"The very purpose of comparative advertising negates infringement. Infringement defeats the purpose of comparative advertising. Comparative advertising is antithetical to infringement."
- In comparative advertising, the advertiser portrays superiority of his goods and services, thereby, influencing the patron to prefer them over those of their competitor.1 It can be opined that comparative advertising may go against the mandate of section 29(8) & Section 30(1) of the Trade Marks Act, 1999. A trader is permitted to match his goods with those of another trader. He can make this comparison by highlighting the qualities and efficaciousness of his goods without stating or commenting on these aspects of his competitor's goods. This can be a form of comparative advertisement conceptualized in Section 30 of the Trade Marks Act, 1999. The Act states that such depiction shall not, inter alia, be unfair or detrimental to the "repute" of the trade mark. In other words, the reputation of the goods cannot be lowered. Moreover, the employment of the mark should be honest. A trader is allowed to match his product with that of another, in a billboard. Generally, advertisements are taken as a hyperbole by reasonable people.2
- The primary objective of Sections 29(8) and 30(1) of the Trade Marks Act, 1999, is to permit comparative advertising as long as the use of a competitor's mark is honest. The test of honest use is an objective test which depends on whether the utilization is considered honest by the members of audience.3 It is quite apparent upon the bare text reading of the said section that not all comparative advertising will offend trade mark. It will constitute an infringement of registered trade mark only if the advertisement constitutes an unfair advantage or is contrary to honest practices in industrial and commercial matters or is detrimental to the distinctive character of the competitor's trade mark or is against the reputation of the trade mark of the competitor.4 In Havells India Ltd v. Amritanshu Khaitan, 5 it was ruled by hon'ble Delhi High Court that although in comparative advertising a certain amount of disparagement is implicit, yet the same is legally permissible so long as it does not mislead.

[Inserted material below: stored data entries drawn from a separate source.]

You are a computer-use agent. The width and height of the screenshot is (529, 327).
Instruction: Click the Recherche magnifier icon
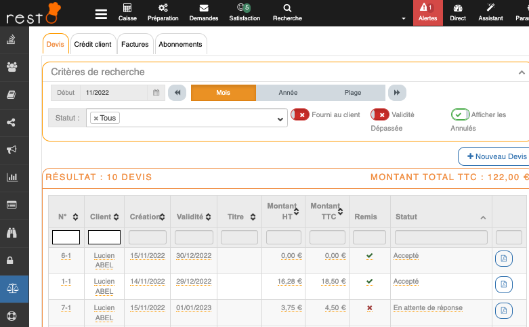tap(287, 9)
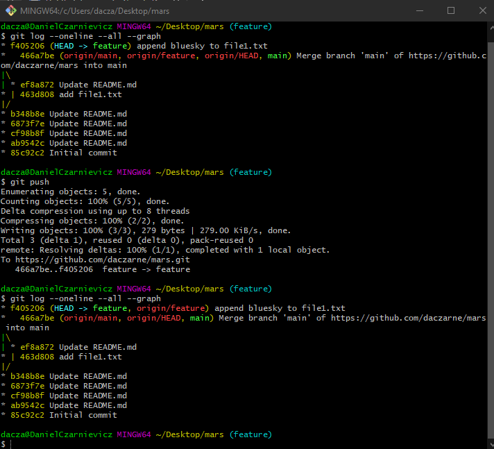Maximize the MINGW64 terminal window
This screenshot has width=494, height=449.
[x=451, y=10]
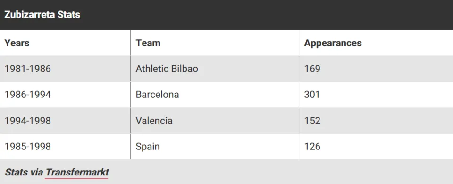Click the 301 appearances value
This screenshot has height=184, width=453.
(312, 95)
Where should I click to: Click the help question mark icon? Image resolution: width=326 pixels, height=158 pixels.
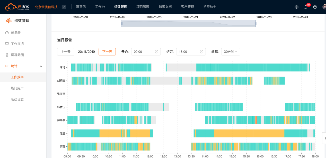(315, 7)
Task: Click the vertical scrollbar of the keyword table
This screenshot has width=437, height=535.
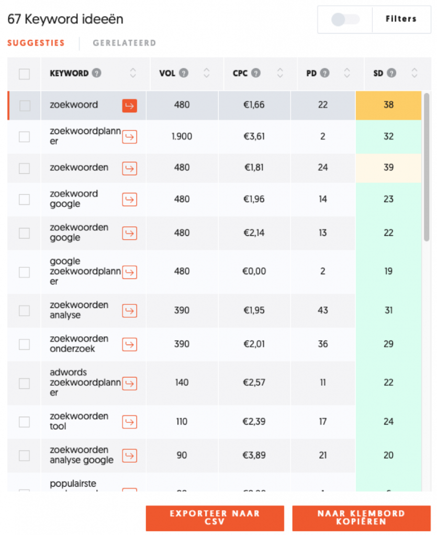Action: pyautogui.click(x=427, y=167)
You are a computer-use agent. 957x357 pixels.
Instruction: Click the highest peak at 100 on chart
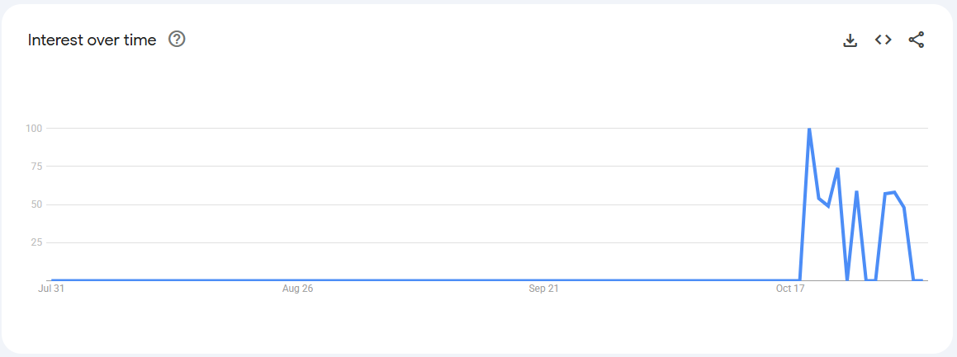(x=809, y=129)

- In Colgate Palmolive Company v. Hindustan Unilever Ltd.,6 it was ruled that in comparative advertising, a specific amount of disparagement is implicit and as long as the advertisement is restricted only to puffing, there can be no actionable claim against the same. It is now a settled law that mere puffing is not actionable. A tradesman can say his goods are best or better in comparison but cannot slander or defame the products of the competitor. Neither can he call them bad or inferior. The settled law on the point appears to be that a manufacturer is entitled to make a statement that his goods are the best and can also make some statements for puffing his goods and the same will not give a cause of action to other traders or manufacturers of similar goods to institute proceedings as there is no disparagement or defamation to their goods. However, a manufacturer is not entitled to say that his competitor's goods are bad so as to puff and promote his goods. It, then, appears that if an action lies for defamation an injunction may be granted.7 Passing-off is different from comparative advertisement. In the former case, the defendant attempts to pass off his goods as those of the plaintiff's while in latter, the defendant manifests the superiority of his product over plaintiff's product.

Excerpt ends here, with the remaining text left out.